A vegetation stress index that uses the ratio of reflectance at 605nm to 760nm. This index is sensitive to plant stress conditions and can detect early signs of vegetation health decline.

Used in crop monitoring, forest monitoring, and mineral exploration.

When to use

  • Time-series monitoring of crop health, growth stages, and stress detection
  • Land cover classification and vegetation type discrimination
  • Biomass estimation and net primary productivity studies
  • Drought impact assessment over agricultural and forest areas
  • Phenology tracking — green-up, peak season, and senescence
  • Plant stress detection
  • Early disease detection

Limitations

  • Saturates in dense canopies (LAI > 3) — values plateau and lose discrimination ability
  • Sensitive to atmospheric scattering, especially blue-band haze
  • Soil background contaminates measurements in sparsely vegetated areas
  • Sun-sensor geometry (BRDF effects) introduces variability across acquisitions
  • Cloud cover and shadows produce invalid pixels that need masking

What the values mean

-1 Water / Snow
-0.1 Bare ground / Built-up
0.1 Sparse / Stressed
0.3 Moderate vegetation
0.5 Healthy vegetation
0.7 Dense canopy
Surface typeTypical Ctr3
Open water, snow-0.3 to -0.1
Bare soil, urban-0.1 to 0.2
Sparse or stressed crops0.2 to 0.4
Healthy crops, grassland0.4 to 0.7
Dense forest, peak season0.7 to 0.9

General Formula

orange 605
nir 760

Sensor-Specific Formulas

Most-used sensors — click to show code below

SensorProviderFormulaBand Mapping
WyvernBand 8 / Band 21orange→Band 8, nir→Band 21
MAXARYellow / NIR1orange→Yellow, nir→NIR1
MAXARYellow / NIR1orange→Yellow, nir→NIR1

Spectral Band Visualization — Dragonette-1

Code Examples

Adapted for Dragonette-1 bands —

ctr3_dragonette-001.py

Frequently Asked Questions

What is the Ctr3 (Carter Stress Index 3) and when should I use it?

A vegetation stress index that uses the ratio of reflectance at 605nm to 760nm. This index is sensitive to plant stress conditions and can detect early signs of vegetation health decline. Vegetation indices quantify plant health, biomass, and photosynthetic activity by exploiting the contrast between how plants absorb visible light for photosynthesis and reflect near-infrared radiation from their cellular structure. Ctr3 is particularly suited for plant stress detection, early disease detection, drought stress monitoring. The general formula is orange / nir, which requires orange and nir spectral bands.

Which satellite sensors can I use to calculate Ctr3?

Ctr3 is supported by 13 satellite sensors in our database, including Dragonette-1, Dragonette-2/3, Gaofen-1, Gaofen-2, GeoEye-1 and 8 more. Each sensor uses different band designations — for example, Dragonette-1 uses the formula Band 8 / Band 21, while Dragonette-2/3 uses Band12 / Band25. Select a sensor above to see its specific band mapping.

What spectral bands does Ctr3 require and why?

Ctr3 requires orange (605), nir (760). Vegetation strongly absorbs red light for photosynthesis while reflecting near-infrared light from its mesophyll cell structure, making this contrast a reliable indicator of plant vigour.

How do I calculate Ctr3 in Python or R?

Both Python and R code samples are provided above. In Python, use rasterio to load individual band GeoTIFF files and numpy for the arithmetic. In R, the terra package handles raster operations efficiently. The key is to load bands as floating-point arrays to avoid integer division, and to handle division-by-zero cases where the denominator equals zero. For production use, consider applying a valid data mask to exclude no-data pixels before calculation.

How does Ctr3 compare to NDVI and other vegetation indices?

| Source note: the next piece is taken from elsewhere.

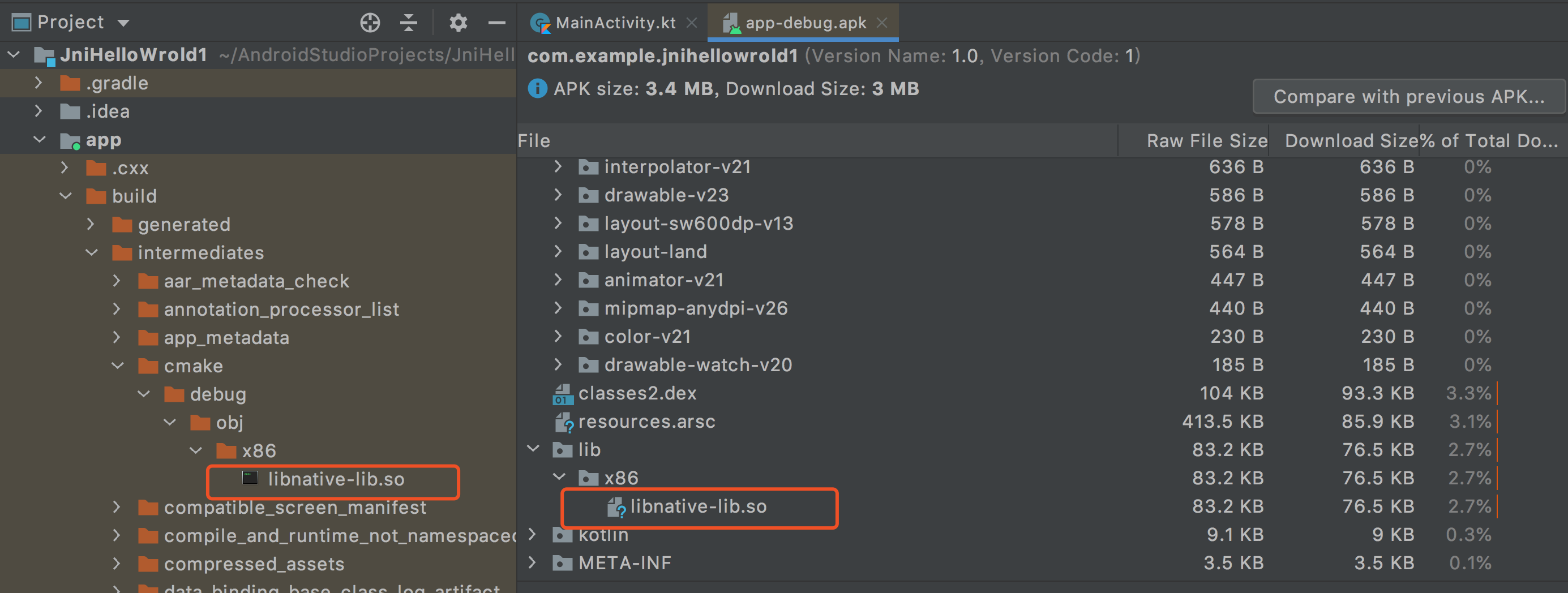Click the locate target crosshair icon
This screenshot has width=1568, height=593.
click(370, 23)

While NDVI is the most common vegetation index, Ctr3 provides complementary information that NDVI cannot capture on its own. The choice of index depends on your application, sensor availability, and atmospheric conditions.

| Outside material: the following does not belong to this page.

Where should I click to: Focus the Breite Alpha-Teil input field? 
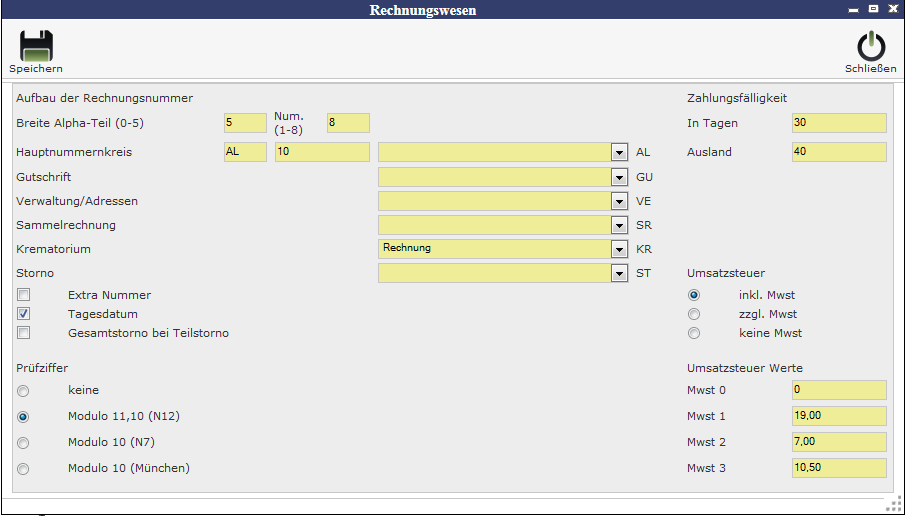pos(244,123)
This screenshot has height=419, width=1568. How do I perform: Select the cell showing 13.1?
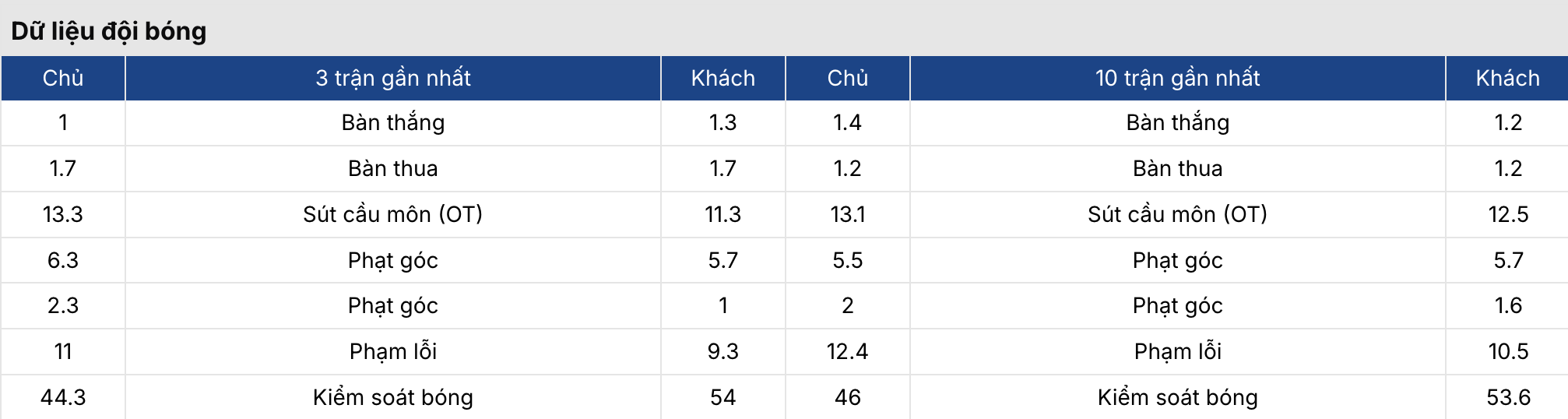coord(847,214)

Ctr3 vs other vegetation indices

IndexNameHow it differs
ARIAnthocyanin Reflectance IndexAlternative vegetation index — different band combination
mARIModified Anthocyanin Reflectance IndexRefined formulation for specific conditions
ARVIAtmospherically Resistant Vegetation IndexAtmospherically corrected version
ARVI2Atmospherically Resistant Vegetation Index 2Atmospherically corrected version

Related Vegetation Indices

References

Carter (1994). Ratios of leaf reflectances in narrow wavebands as indicators of plant stress.
le Maire et al. (2004). Towards universal broad leaf chlorophyll indices using PROSPECT simulated database and hyperspectral reflectance measurements.
Main et al. (2011). An investigation into robust spectral indices for leaf chlorophyll estimation.